Speaking of my OCD, I relentlessly check my computer usage with RescueTime (that’s replaced Toggl). I need RescueTime’s numerical assurance I’m kicking butt in the academic sphere. Just as nerdily, I consult ToDoist, then join my Writing Sisters in Google Hangouts.
My Mac devices provide me access to Time Out, a gem that reminds me to take a 15-second restorative eye break, then later a 10-minute stretch break. Remember: hitting the skip bar defeats the purpose! (Thanks, David Cook Martín, for this tip years ago.)
Also during my writing session (with all other apps turned off—ahem), I track distracting thoughts like what to add to my grocery shopping list in Google Keep. It’s a very versatile app, so I use it now and again to take a gratitude break (e.g., to pause when I want to go off on a colleague). My partner and I share our Google Keep account, too: easy peasy when she does the grocery shopping –yay! Notes in this free Google app can be transferred later to Google docs or kept in Keep for months. Conveniently, my students generally complete assignments in Google docs, or we swap documents in Dropbox.
For longer notes with links and photos, Evernote has an extraordinary range of tools. It even has a scanning feature that saved me on a recent trip when I needed to send a signed document. If you’re willing to try only one app from this list, choose Evernote. Like virtually all of these apps, trust me when I say this one is not difficult for Luddites and novices to learn.
I still feel like there are suspicious geeks building software to make the computer user miserable, and I’m still put off by too many tabs in any one app and yet, after Keep, Evernote is my go-to. For a monthly fee, you can run it on all your tech devices and share it with family members. And also, as with most apps cited here, you can grab a really decent free version.
Hmmm, what more? Quite a few actually; I’ll post others on WellAcademic in the coming months. I’ll close by naming helpful traveling apps, because we academics are traveling bunch, whether to give talks or attend workshops. Akin to the safety SurfEasy provides, What’s App keeps my phone charges down while I’m out of the county.
By the time I reach my destination, I’ve reviewed my Tripcase itinerary and upgraded my Lyft link. No Uber link, of course, due to its abhorrent treatment of people of color, immigrants, and women.

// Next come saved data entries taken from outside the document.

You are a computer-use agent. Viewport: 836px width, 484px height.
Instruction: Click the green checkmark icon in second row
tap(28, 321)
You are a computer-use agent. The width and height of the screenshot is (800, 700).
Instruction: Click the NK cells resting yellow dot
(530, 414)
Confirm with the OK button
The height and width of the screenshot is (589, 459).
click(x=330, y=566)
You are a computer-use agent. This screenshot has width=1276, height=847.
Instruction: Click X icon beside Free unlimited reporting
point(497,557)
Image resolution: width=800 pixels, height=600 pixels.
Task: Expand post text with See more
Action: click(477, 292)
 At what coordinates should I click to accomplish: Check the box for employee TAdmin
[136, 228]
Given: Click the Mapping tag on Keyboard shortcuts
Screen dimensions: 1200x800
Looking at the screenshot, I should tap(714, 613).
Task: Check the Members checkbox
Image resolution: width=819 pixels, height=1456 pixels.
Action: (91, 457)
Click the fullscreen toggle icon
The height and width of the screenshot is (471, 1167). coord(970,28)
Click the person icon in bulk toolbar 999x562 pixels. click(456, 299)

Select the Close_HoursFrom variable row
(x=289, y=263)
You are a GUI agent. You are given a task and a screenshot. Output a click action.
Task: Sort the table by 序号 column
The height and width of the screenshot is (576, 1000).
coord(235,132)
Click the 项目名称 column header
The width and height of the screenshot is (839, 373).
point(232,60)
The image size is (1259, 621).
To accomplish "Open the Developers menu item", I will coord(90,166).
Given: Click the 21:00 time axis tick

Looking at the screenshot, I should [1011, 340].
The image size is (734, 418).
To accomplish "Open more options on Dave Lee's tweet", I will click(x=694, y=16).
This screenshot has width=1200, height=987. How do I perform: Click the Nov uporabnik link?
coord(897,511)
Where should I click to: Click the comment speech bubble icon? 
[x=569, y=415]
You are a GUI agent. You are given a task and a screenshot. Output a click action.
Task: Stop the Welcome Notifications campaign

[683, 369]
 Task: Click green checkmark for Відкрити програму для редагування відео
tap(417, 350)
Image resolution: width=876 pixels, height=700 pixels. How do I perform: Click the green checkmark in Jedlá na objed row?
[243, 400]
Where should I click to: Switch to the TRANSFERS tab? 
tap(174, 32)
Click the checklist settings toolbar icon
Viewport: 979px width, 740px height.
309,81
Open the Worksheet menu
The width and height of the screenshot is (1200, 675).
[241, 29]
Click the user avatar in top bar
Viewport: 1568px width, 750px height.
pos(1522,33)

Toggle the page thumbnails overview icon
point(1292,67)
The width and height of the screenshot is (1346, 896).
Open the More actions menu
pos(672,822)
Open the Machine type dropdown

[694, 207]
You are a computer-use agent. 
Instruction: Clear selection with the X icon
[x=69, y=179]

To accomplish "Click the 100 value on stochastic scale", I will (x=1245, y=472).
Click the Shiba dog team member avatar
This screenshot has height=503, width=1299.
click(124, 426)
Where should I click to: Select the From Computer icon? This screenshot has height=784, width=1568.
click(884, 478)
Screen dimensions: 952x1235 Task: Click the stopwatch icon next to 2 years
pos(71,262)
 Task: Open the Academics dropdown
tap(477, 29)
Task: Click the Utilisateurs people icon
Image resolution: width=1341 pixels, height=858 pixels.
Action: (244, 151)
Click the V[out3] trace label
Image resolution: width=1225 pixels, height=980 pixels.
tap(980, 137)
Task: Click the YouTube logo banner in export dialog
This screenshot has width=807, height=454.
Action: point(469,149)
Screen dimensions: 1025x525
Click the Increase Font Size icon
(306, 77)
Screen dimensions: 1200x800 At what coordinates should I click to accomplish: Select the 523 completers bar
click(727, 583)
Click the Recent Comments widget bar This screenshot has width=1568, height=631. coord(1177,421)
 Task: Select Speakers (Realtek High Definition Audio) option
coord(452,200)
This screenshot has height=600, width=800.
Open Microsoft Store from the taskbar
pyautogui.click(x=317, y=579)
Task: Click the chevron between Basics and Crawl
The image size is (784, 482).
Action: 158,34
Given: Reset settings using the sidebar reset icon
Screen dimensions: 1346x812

During flights, I dive into the saved articles in my Pocket, my absolutely favorite app, and how I learned about most of the resources in this blog post. (All the others were Tips from My Sweetness, an entrepreneur and rabid user of technology). Pocket stores endless current short pieces about productivity tools, health, news, politics, happiness studies and positive psychology, and of course meditation. Or I listen to a book downloaded into Audible.
Once on land, I immediately open mapquest since I have a terrible sense of direction and get lost in a closet (said the lesbian blogger: haha). In my hotel room, I make a concerted effort to do a little yoga before I order room service or step out for fresh air and a stroll to a nearby wine shop.
Well, that’s it: apps from a quick sweep of my iPhone and a peek into the nerdy life of JMoody. If these apps interest you, happy downloading!
Final note: I did not receive any compensation from the apps I share above.